A few key points are important to recognize. First, though the result of the trial was unfavorable to Socrates, as we discussed in my own Journey class, his speech was a success because he proved his opponents wrong, and posterity (even to this day) is reading his argument, and probably the vast majority of these readers would be convinced by at least large portions of it. He was right to continue following his moral and ethical beliefs, despite the enormous pressure to back down. He was right to choose virtue and enlightenment over worldly success, power and money. He was right to choose death over acting against his conscience, what he described as the leading of divine inspiration, as "the unexamined life is not worth living," as he so famously said.
Second, it is important to realize that, while this trial resulted in what most of us would agree was an unjust sentence, the concept of having a trial was a new and much more democratic practice than simply having a ruler decide if an individual deserved to die or not. Aeschylus' play The Eumenides mythically depicts the origin of Athenian trials, in the case of Orestes, who murdered his mother, Clytemnestra, in revenge for her and her lover's killing of his father, Agamemnon, upon his return from the Trojan War. Up until this time, personal revenge was accepted and acceptable. The new trial system, it was hoped, would bring in a more just way of handling crimes than personal vendetta or tyrannical command. As it turns out, in the play Orestes is acquitted, by a mixed jury (half in support of his punishment, and half against, but with "the vote of Athena" swaying the verdict in his favor). In Socrates' case, the jury was more clearly against him, hence his sentence of death by drinking hemlock, but it was by no means a large majority that decided his fate. The vote was 280 for his death and 220 against it. Juries in Athens were very large! But Socrates himself was surprised that so many among the jury supported him. Among those supporters was Plato, his student, who recorded what happened (no doubt with some embellishment and interpretation), but clearly giving a sense of what went on, including even Socrates' asking not to be interrupted as he made his case.

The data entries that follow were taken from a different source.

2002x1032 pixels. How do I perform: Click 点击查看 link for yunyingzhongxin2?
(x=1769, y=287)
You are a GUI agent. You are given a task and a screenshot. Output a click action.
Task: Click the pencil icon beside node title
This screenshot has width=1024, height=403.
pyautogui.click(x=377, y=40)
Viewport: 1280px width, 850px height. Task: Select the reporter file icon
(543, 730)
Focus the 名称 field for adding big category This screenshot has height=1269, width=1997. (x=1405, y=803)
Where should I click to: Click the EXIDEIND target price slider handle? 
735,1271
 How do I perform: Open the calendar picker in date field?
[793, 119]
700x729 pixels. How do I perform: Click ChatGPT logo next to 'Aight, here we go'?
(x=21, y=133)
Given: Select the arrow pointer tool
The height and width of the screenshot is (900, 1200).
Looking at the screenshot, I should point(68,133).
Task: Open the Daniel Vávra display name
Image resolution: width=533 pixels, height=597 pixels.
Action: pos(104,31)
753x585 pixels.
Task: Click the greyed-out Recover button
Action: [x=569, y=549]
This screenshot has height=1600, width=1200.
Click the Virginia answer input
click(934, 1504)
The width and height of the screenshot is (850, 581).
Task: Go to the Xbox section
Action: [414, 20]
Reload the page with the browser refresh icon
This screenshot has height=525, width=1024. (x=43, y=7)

Third, and this is very important in today's world where legal and criminal justice issues are in the forefront of social justice concerns: though a jury makes for a more just situation that a simple king's verdict or personal vengeance could possibly do, it does not by any means ensure justice. Socrates' situation is a case in point. The bias and resentment of many among the jury, the falsehoods spread by his enemies, clearly persuaded enough of the jury to vote against him, despite, as seems quite clear to most of us, the fact that this man did nothing to deserve death. In my class we discussed how issues of bias today, particularly racial bias, affect juries that disproportionately condemn people of color. We viewed an interview with Bryan Stevenson, the author of Just Mercy and the founder of the Equal Justice Initiative in Montgomery, Al. Stevenson, who is also depicted in the film Just Mercy based on his book, went South in 1985 as a recent Harvard Law School graduate in order to take on cases of inmates on death row, who had been unjustly tried. The film depicts a particular case of a man named Walter McMillian, who had been condemned to death row even prior to his trial, for a murder occurring while he was eleven miles away at an event to raise funds for his sister's church. The word of the many people who were with him was discounted, and the testimony of one questionable witness prevailed. Stevenson's work on this case and many others shows that jury trials, particularly when affected by systemic racism, can lead to unjust sentences, in today's world as was the case in Socrates' time (though it was not racism, of course, but a dislike of his philosophical views that led to his death). As Bryan Stevenson says in the interview, we should not be asking whether someone "deserves to die," but whether we, as a society, "deserve to kill." The flawed trial of Socrates and the many overturned cases of those exonerated through the efforts of Bryan Stevenson raise this serious question of whether human beings ever have the moral or legal right to take the life of another person. Personally, I (along with Pope Francis and many in the Church) would argue, we don't.
Bryan Stevenson, author of Just Mercy and founder of Equal Justice Initiative
Clearly, the ancient texts in the Core relate to contemporary situations regarding this issue and many others. Though social situations and political institutions have drastically changed in the more than 2300 years since the death of Socrates, human nature and potential for bias remain part of the problems with juries obtaining the death sentence for any individual. Bryan Stevenson majored in philosophy prior to attending law school. His work and the story of Socrates show the important link between philosophy, along with ethics and religion, and the critical issue of legal justice.